══ Data extracts ══
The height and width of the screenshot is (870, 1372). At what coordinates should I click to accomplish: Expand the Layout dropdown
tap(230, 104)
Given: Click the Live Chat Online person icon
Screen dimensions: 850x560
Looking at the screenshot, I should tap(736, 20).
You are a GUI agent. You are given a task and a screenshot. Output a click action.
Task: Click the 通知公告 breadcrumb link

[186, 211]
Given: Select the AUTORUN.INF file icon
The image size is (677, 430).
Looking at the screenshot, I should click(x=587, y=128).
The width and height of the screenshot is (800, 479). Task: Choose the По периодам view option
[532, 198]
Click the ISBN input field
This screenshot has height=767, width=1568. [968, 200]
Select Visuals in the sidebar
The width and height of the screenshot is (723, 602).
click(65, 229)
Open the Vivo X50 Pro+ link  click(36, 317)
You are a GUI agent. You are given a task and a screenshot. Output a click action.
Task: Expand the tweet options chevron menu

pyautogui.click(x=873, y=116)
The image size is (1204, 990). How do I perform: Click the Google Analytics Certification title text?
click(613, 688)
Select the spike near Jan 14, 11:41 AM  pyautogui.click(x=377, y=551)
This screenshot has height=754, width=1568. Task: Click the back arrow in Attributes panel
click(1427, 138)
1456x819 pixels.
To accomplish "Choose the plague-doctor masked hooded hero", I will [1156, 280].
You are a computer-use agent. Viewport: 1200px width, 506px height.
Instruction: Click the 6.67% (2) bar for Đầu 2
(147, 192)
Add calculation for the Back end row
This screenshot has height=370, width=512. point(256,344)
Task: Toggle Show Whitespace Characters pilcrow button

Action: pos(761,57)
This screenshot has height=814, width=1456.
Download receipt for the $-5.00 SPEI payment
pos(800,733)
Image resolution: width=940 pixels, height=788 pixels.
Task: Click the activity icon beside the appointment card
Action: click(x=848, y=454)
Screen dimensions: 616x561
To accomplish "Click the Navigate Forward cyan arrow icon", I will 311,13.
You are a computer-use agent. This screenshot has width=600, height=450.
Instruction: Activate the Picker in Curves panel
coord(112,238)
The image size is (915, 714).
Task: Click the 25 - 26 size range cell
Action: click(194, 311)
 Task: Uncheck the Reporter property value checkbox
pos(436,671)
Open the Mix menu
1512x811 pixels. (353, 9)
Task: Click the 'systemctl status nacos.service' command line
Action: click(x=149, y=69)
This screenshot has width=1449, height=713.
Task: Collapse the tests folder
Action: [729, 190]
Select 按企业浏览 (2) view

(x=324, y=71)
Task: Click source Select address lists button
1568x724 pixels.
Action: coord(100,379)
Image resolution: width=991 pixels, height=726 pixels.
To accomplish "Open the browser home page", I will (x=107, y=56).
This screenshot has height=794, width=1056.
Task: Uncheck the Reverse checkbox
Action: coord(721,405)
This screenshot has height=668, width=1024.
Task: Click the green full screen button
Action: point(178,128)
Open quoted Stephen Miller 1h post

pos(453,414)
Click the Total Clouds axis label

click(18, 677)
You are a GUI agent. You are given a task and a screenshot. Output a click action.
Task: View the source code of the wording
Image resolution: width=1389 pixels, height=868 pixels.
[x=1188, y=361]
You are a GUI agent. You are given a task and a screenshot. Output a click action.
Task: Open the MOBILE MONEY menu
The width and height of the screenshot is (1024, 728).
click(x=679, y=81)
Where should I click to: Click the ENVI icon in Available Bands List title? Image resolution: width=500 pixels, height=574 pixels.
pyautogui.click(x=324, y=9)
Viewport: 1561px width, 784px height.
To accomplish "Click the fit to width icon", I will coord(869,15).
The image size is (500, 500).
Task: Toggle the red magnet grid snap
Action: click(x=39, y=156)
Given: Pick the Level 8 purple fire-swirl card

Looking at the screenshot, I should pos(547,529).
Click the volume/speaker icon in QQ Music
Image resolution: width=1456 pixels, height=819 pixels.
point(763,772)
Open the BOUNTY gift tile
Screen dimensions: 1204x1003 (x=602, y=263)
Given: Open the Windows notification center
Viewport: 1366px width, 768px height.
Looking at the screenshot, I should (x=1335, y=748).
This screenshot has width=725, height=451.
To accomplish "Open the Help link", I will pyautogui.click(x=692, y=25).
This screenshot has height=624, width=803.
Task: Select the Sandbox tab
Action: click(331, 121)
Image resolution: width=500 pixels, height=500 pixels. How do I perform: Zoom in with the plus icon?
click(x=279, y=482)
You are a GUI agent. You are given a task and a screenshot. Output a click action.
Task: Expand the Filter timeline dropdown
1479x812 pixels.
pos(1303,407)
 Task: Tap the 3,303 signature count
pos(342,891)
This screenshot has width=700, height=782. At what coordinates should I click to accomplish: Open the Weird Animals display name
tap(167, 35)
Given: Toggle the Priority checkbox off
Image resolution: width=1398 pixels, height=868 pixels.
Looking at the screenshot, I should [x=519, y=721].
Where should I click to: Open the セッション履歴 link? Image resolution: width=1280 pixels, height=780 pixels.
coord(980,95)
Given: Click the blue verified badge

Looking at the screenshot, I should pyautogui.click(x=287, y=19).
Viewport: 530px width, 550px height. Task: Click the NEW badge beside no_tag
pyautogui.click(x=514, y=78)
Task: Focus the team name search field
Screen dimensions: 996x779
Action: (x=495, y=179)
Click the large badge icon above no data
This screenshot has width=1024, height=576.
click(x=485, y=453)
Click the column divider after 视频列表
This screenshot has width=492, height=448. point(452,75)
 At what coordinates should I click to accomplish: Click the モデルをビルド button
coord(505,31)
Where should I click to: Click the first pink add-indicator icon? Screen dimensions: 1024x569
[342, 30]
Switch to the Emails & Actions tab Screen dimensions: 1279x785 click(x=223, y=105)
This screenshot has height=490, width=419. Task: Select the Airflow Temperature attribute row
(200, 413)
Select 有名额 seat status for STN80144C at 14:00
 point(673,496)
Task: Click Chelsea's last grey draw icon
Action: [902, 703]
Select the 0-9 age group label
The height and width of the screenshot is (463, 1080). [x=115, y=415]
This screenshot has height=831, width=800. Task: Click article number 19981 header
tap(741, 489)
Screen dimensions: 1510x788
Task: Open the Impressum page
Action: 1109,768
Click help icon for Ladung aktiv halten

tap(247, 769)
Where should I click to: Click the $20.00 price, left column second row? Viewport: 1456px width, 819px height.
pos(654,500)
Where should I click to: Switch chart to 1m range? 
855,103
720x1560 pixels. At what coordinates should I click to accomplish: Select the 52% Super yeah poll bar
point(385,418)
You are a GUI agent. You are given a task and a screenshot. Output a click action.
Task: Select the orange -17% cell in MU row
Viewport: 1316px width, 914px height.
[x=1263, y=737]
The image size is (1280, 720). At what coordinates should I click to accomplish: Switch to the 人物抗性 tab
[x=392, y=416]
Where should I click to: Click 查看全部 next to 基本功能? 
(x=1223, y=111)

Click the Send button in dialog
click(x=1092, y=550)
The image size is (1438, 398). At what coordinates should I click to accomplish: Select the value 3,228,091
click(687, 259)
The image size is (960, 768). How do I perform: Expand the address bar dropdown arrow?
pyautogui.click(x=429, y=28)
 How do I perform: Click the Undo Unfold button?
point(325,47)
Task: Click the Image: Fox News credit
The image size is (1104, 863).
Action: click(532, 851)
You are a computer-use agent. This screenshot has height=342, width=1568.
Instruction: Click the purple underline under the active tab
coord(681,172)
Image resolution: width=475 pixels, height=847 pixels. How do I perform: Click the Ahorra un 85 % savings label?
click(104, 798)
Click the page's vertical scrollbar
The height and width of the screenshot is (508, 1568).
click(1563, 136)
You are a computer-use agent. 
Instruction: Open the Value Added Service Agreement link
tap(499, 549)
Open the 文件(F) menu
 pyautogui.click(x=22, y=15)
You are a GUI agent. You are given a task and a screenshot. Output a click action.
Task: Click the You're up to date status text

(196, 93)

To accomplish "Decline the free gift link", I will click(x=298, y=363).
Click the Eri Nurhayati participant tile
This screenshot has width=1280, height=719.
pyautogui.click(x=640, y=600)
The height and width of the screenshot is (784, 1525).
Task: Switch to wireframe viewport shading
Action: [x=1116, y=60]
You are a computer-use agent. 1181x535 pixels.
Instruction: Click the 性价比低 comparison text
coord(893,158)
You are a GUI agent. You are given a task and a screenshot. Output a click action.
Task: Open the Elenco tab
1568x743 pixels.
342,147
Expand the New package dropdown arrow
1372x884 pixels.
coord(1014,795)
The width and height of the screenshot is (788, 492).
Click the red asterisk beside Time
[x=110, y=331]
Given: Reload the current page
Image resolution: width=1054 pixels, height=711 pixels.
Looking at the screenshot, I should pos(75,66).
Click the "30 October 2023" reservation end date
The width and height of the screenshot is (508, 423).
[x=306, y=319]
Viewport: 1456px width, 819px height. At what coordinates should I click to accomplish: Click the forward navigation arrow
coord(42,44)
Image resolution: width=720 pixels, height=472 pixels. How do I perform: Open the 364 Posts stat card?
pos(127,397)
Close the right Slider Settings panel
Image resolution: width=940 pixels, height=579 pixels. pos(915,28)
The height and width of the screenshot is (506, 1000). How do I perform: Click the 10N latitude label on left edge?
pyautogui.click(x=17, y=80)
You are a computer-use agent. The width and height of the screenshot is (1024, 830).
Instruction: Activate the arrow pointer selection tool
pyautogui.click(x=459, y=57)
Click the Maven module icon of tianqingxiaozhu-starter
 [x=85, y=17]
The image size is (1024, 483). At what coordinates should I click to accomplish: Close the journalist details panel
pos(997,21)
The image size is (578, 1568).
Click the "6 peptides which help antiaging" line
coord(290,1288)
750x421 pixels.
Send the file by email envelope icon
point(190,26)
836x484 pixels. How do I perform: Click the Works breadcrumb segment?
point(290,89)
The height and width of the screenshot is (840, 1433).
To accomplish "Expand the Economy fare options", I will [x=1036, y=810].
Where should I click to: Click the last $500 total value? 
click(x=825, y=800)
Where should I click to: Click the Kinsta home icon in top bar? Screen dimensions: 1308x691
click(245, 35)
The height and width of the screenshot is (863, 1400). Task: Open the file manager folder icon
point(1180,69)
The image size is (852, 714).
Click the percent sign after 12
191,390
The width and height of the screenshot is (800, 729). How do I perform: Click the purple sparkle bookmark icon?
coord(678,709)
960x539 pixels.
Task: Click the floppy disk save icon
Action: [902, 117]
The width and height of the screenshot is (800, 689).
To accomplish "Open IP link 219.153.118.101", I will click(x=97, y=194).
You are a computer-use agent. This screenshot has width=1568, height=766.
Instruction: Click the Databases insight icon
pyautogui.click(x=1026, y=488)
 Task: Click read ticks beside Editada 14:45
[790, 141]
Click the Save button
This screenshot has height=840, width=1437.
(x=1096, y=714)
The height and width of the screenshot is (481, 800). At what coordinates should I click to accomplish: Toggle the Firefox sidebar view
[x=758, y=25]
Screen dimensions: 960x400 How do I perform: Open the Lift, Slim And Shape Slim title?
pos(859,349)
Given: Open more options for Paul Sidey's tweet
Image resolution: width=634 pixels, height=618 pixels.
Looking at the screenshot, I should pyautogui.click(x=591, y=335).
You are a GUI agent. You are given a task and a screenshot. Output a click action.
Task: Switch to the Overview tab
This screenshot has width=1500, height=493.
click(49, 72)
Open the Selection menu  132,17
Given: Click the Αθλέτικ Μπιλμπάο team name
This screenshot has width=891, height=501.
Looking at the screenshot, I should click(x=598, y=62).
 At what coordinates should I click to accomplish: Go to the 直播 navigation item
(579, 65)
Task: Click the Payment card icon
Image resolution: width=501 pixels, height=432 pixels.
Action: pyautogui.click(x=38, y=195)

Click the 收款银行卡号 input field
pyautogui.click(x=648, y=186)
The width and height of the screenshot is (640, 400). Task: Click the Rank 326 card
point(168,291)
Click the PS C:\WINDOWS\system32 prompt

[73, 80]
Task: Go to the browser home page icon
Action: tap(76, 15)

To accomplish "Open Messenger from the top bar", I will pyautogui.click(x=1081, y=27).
═══
For every line of the data above that contains "team", copy that line.

Task: Focus the team name search field
Given: Click the Αθλέτικ Μπιλμπάο team name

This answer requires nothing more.